For many applications regarding the generation of an electric field in an aqueous medium, electrodes are typically placed directly in an aqueous buffer solution and connected to an external power source to form an applied voltage difference. If the applied voltage exceeds about one volt, as is typical in electrophoretic and electroosmotic applications, the applied voltage causes electrolysis of water. The electrolysis results in the generation of hydrogen gas at the cathode (negative electrode) and oxygen gas at the anode (positive electrode).

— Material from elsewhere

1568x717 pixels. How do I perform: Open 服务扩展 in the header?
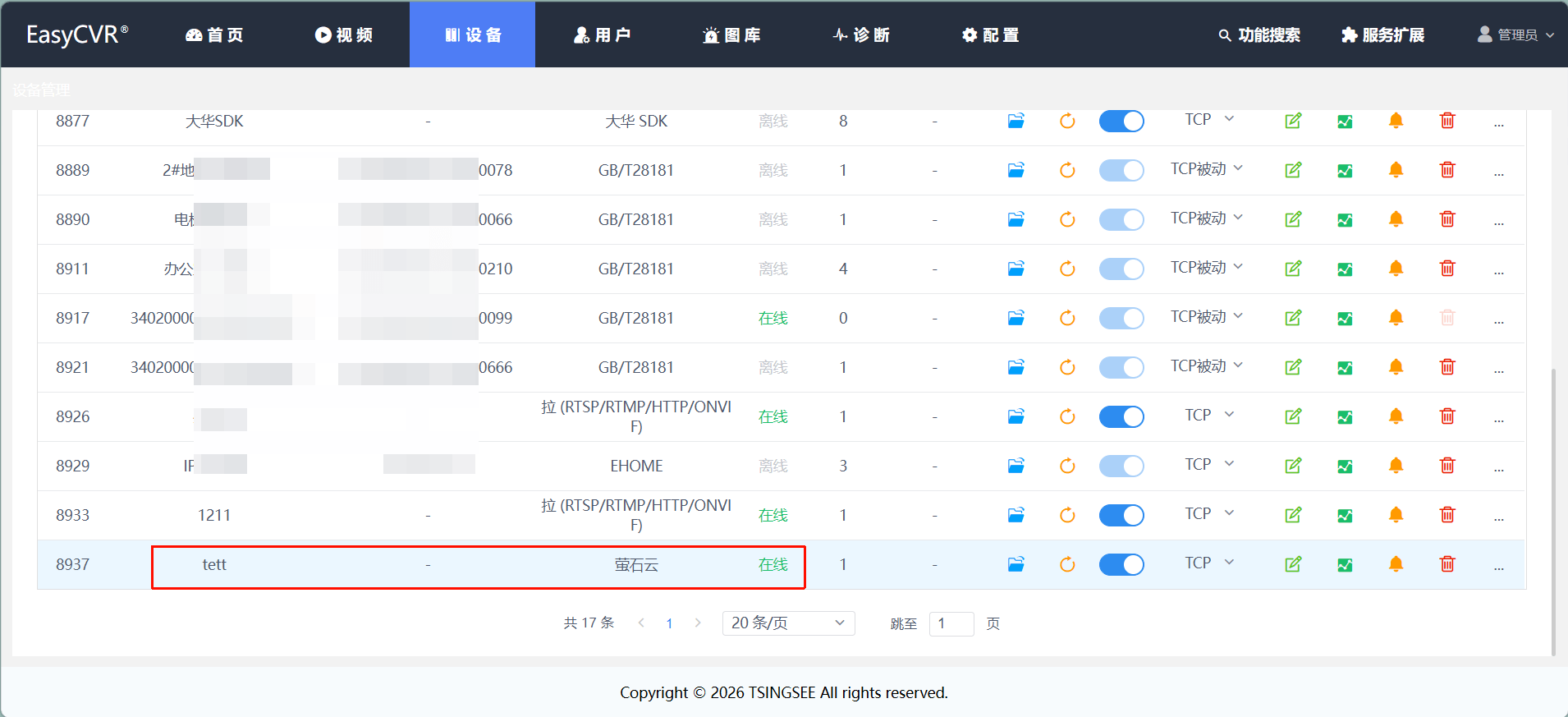click(x=1383, y=34)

Problems exist in operating microchannel devices and other integrated devices for sequencing or concentrating biomolecules because of the need for a connection to an external source of current, usually a high-voltage power supply. Conventionally, such connections are made by dipping a wire, such as a platinum wire, in small containers filled with an electrolyte buffer solution. Generated hydrogen gas bubbles and oxygen gas bubbles resulting from electrolysis are vented or escape to the atmosphere.
In many devices that include an electrochemical cell, the formation of bubbles at one or both electrode surfaces can create serious problems. These devices include microbiological analytical devices, microelectrophoretic devices, bulk flow transport systems, and devices where electrodes must be placed in confined or sealed fluidic channels. Interfacing of such devices with the electrodes creates particular problems. Among these problems are siphoning, evaporation of electrolyte, excessive current path lengths and associated heating requirements, excessively complex electromechanical systems and configurations, excessively large systems and electrolyte reservoirs, excessive reagent and/or electrolyte consumption, and in some cases the impossibility of placing electrodes driven by DC or low frequency AC current inside channels or closed chambers.
Palladium has been used as an electrode material in electrophoretic devices, for example, the electrophoretic devices described in U.S. Pat. No. 5,833,826, which is incorporated herein in its entirety by reference. In addition, it is well known that palladium absorbs hydrogen. However, palladium does not absorb oxygen gas generated at the positive electrode of an electrochemical cell rendering it undesirable as an electrode material in microbiological analytical devices, microelectrophoretic devices, bulk flow transport systems, and devices where electrodes must be placed in confined or sealed fluidic channels.